Одно только меня смутило. Я отчётливо видел на краю утёса маяк, но упорно не мог его вспомнить. Высокий, похожий на упаковку шипучих витамин, с красными полосками сверху и снизу. Откуда он здесь взялся? Я столько раз наблюдал этот вид, что мог мысленно представить его в малейших деталях. В любую погоду, в любое время суток. Будь я художником, мне бы даже не понадобилось напрягаться, чтобы написать его во всех подробностях. И я бы сказал, что маяка там действительно не хватало. А теперь он стоял. Потухший и бесполезный.
Конечно, маяк мог быть построен недавно, но зачем? Кругом цифровые технологии, навигаторы, ни одного белого пятна на карте. Или это очередная блажь чиновников? Чтобы распилить бюджет они отрыли в архивах какой-нибудь чертёж и изобразили бурную деятельность? Маловероятно, но кто их знает?
В замешательстве я не сразу заметил новый торговый центр на месте дома культуры. Дореволюционное здание с колоннадой и гипсовым ветхим барельефом на фронтоне украсилось цветастой вывеской «ТЦ «Утёс»», и выглядело это до тошноты убого.
В конце концов я решил оставить свою память в покое, а про маяк расспросить дядю, когда доберусь. До его особняка оставалось совсем немного: только выехать на набережную и по ней километров пять. А пока я остановился у бывшей библиотеки, где теперь разместился главный конкурент сельпо. Небольшой магазинчик с громким названием «Пиво. Соки. Водка» и табличкой «OPEN» на двери.
Продавщица стояла за прилавком в ярко-голубом фартуке. Увлечённая каким-то журналом, она не посмотрела на меня, иначе бы увидела, как я замер на пороге, не решаясь сделать ни шагу. Я узнал её, хоть годы и оставили от былой красоты лишь слабую тень. Стройная фигурка излишне округлилась, потеряла девичью лёгкость и изящность, а на нежном личике, которое я когда-то мог целовать часами, появились морщины, неумело спрятанные под толстым слоем косметики. И даже коротко стриженные светлые волосы, карамельный запах которых я отчётливо слышал сквозь года, не ввели меня в заблуждение. Настя. Конечно это она.

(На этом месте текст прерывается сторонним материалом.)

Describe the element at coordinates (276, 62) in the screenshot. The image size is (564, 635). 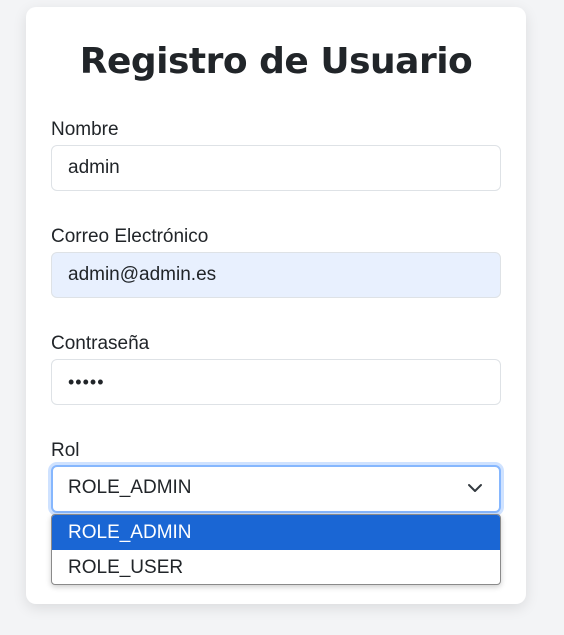
I see `page-title: Registro de Usuario` at that location.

Мне было то ли стыдно, то ли страшно, а может и когда-то увядшие чувства решили сыграть злую шутку, но сердце зашлось в груди, а воздуха резко стало не хватать. Разум кричал: «Беги, дурак, пока она тебя не заметила», а ноги, чужие, онемевшие, сделали самую главную подлость за время нашего знакомства. Они двинули меня вперёд, до самого прилавка, и там оцепенели.
Настя подняла голову, смотрела на меня одно бесконечное мгновение, а затем в её орехово-золотых глазах вспыхнули искры. Она улыбнулась так же мило, как и пятнадцать лет назад и осипшим голосом произнесла:
– Лёша?!
Конечно она меня помнила. Не могла не помнить.

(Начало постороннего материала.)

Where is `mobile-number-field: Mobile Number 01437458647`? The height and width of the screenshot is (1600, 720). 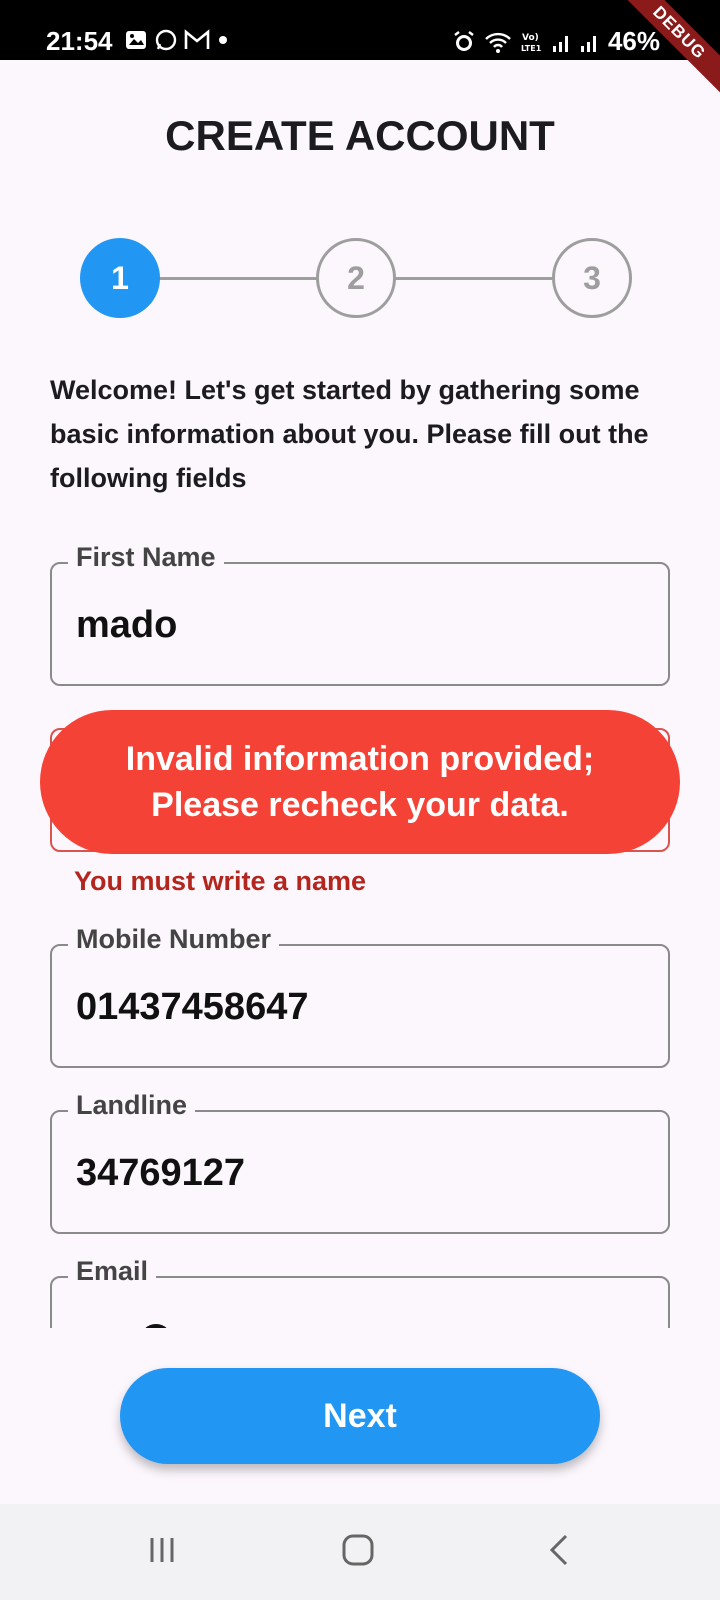 mobile-number-field: Mobile Number 01437458647 is located at coordinates (360, 996).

Странно, что я так удивился встрече с прошлым, к которому ехал. Может оттого, что я надеялся увидеть Настю прежней? Совершенно не повзрослевшей, неподвластной годам? Всё той же девчонкой в ситцевом платье с синей оторочкой, в маминых туфлях-лодочках?
– Настя? – спросил я, до конца так и не поверив тому, что видел воочию.
– Ничего себе! Вот это встреча! Как же давно я тебя не видела. Десять лет? Нет, пятнадцать. Точно. В пятом году осенью… в последний раз… виделись. – с плохо скрываемой тоской она почти прошептала последние слова.
Настя была моей первой любовью. Мы встречались лишь одно лето, и оно стало таким нестерпимо коротким, что промелькнуло за один день. Я только о ней и думал, о её больших глазах, в которых видел отражение истинного счастья. А когда мы оставались одни, то думать я вообще больше не мог. Всё вокруг тонуло в тумане, лишь она и её хрупкая ладонь, зажатая в мою. Мы прятались от палящего зноя на сеновале, где пахло травой и полевыми цветами. Болтали обо всём на свете, разглядывали облака в небесной синеве. А в дождь, в летний ливень, когда заблудившаяся туча вдруг проливалась сплошным потоком, смело промокали до нитки и носились по полям и лесам. И наконец ночи, когда желтоглазый месяц загорался в темноте только для нас. Тогда серебрились её пшеничные волосы, и вся она становилась неземной, таинственной и я мог как последний идиот просто смотреть на неё, не говоря ни слова.